Since the used OFP is shielded by a ferrule (which clips shallow photon paths) a correction is needed if the reflection-PPG spectra, PPG _OFP , are to be used for drawing considerations to the remote setting. In this investigation, the [pseudo] remote PPG-amplitude spectrum, PPG _REM , is estimated from PPG _OFP based on a transfer function such that TF = PPG_REM/PPG _OFP . The numerical estimation of such TF began with simulating, in MCML, the remote diffuse reflectance (DR) in the 450−1000 nm. The uncalibrated remote DR from the skin, during systole and diastole, were obtained as functions of the source distance.

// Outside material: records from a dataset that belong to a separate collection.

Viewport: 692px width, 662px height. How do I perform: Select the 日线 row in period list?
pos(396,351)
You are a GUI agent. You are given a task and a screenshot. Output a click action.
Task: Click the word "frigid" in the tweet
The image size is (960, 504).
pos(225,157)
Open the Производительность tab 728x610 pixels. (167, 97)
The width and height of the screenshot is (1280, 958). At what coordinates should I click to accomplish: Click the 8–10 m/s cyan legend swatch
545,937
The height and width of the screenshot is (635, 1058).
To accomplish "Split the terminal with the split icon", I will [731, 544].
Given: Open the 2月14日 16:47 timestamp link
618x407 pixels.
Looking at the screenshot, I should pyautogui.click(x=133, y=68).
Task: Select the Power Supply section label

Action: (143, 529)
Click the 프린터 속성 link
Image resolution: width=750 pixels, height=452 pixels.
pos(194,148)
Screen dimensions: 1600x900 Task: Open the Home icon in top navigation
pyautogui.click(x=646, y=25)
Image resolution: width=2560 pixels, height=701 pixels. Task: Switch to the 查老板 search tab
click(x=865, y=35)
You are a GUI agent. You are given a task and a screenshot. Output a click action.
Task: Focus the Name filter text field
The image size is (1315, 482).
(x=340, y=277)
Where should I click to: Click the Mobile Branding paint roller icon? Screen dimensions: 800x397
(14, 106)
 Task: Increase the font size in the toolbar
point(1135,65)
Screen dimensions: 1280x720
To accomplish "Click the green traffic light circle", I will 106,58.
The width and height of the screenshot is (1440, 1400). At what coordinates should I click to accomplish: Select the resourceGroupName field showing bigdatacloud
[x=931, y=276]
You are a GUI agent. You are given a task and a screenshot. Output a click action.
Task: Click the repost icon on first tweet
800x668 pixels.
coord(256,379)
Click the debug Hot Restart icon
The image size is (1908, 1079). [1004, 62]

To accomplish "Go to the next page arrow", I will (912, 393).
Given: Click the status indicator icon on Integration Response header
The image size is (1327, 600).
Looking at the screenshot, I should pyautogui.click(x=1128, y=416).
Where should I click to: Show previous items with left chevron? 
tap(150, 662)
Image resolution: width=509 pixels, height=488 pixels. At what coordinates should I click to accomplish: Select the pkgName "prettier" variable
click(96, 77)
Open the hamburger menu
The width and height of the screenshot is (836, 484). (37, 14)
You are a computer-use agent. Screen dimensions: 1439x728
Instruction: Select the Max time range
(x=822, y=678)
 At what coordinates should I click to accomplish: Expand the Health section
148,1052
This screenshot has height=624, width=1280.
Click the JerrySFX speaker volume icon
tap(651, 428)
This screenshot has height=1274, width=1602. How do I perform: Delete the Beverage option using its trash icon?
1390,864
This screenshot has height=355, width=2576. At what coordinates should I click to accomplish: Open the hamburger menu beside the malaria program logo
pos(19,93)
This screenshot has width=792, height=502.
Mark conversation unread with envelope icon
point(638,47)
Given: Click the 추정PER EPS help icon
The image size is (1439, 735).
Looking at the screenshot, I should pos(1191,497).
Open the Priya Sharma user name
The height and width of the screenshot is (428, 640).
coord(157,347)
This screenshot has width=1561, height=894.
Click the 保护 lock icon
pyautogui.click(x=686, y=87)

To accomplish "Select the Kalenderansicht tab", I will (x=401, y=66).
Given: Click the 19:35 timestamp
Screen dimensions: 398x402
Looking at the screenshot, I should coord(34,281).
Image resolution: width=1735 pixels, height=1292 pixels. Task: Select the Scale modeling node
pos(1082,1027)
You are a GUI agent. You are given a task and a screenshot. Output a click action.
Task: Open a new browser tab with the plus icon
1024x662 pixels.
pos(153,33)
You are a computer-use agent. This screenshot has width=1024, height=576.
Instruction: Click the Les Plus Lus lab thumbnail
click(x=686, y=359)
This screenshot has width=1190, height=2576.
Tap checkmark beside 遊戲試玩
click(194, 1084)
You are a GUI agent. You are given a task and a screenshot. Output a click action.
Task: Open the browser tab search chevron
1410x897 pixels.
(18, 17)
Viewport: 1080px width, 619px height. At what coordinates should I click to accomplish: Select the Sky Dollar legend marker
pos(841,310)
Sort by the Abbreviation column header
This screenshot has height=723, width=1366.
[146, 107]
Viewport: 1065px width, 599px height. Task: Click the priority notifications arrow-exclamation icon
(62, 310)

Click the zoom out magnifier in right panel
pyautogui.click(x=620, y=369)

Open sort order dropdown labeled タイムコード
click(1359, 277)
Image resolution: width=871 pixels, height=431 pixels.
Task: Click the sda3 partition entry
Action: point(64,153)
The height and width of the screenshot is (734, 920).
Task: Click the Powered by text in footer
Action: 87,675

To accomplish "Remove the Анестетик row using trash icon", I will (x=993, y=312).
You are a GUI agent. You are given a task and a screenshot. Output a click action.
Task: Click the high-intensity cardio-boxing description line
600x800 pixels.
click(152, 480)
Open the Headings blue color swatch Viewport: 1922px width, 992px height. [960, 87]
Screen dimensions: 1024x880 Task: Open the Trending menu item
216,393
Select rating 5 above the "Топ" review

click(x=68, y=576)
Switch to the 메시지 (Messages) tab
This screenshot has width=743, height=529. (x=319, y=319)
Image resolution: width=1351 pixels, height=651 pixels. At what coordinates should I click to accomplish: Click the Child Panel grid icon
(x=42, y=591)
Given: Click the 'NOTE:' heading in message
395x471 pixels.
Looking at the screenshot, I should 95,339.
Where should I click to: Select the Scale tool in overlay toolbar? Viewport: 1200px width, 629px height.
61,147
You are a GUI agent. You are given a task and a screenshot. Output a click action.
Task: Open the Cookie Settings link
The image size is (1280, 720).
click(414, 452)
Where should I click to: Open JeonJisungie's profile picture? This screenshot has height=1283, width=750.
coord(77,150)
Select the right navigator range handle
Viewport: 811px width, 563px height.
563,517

Those were integrated from Rd _r (n _r , λ) as

$$uD{R}^{d}(i,{\rm{\lambda }})=\sum _{{n}_{r}=i}^{R=3000}R{d}_{r}^{d}({n}_{r},{\rm{\lambda }}),$$

(20)

$$uD{R}^{s}(i,{\rm{\lambda }})=\sum _{{n}_{r}=i}^{R=3000}R{d}_{r}^{s}({n}_{r},{\rm{\lambda }}),$$

(21)

where the index n _r refers to source distance. For a radial resolution of 0.0005 cm and 3000 grid points, the spanned radius ranges up to 1.5 cm. The correction factors for diastolic and systolic DR, C^d(λ) and C^s(λ), are obtained as

$${C}^{d}({\rm{\lambda }})=Rd{T}^{d}({\rm{\lambda }})/uD{R}^{d}({n}_{\varepsilon },{\rm{\lambda }}),$$

(22)

$${C}^{s}({\rm{\lambda }})=Rd{T}^{s}({\rm{\lambda }})/uD{R}^{s}({n}_{\varepsilon },{\rm{\lambda }}\mathrm{).}$$

(23)

with n _ε set to 10 to prevent numerical inaccuracies. The calibrated DR for systole and diastole becomes

$$D{R}_{OFP}^{(s)}({\rm{\lambda }})={C}^{(s)}({\rm{\lambda }})\,uD{R}^{(s)}({n}_{r0},{\rm{\lambda }}),$$

(24)

$$D{R}_{OFP}^{(d)}({\rm{\lambda }})={C}^{(d)}({\rm{\lambda }})\,uD{R}^{(d)}({n}_{r0},{\rm{\lambda }}\mathrm{).}$$

(25)

with n_r0 = 278. Finally, the reflectance PPG signal the OFP and layer l was obtained as

$$PP{G}_{OFP}(l,{\rm{\lambda }})=\frac{D{R}_{OFP}^{(d)}({\rm{\lambda }})-D{R}_{OFP}^{(s)}({\rm{\lambda }})}{D{R}_{OFP}^{(d)}({\rm{\lambda }})}\mathrm{.}$$

(26)

The TF from reflectance to [pseudo] remote-PPG was finally given by

$$TF({n}_{r0},{\rm{\lambda }})=\frac{\sum _{l}PP{G}_{REM}(l,{\rm{\lambda }}){w}_{l}}{\sum _{l}PP{G}_{OFP}(l,{n}_{r0},{\rm{\lambda }}){w}_{l}}\mathrm{.}$$

(27)

The compression curves for normal and compressed skin are shown in Fig. 10. Both indicate that the OFP configuration boosts the PPG-amplitude, particularly in blue-green wavelengths.

Figure 10

TF functions for converting reflection-mode to remote PPG spectra. These describe the “distortion” effect introduced by the OFP’s ferrule on the PPG spectrum and evidence the boosting of, mostly, PPG-amplitudes <600 nm.

Simulation precision

The average simulation errors for the remote PPG spectra–expressed as standard deviations over the means–is 4.7% for the 475–1000 nm range. This error estimate was based on four repeated runs of the compressed skin model.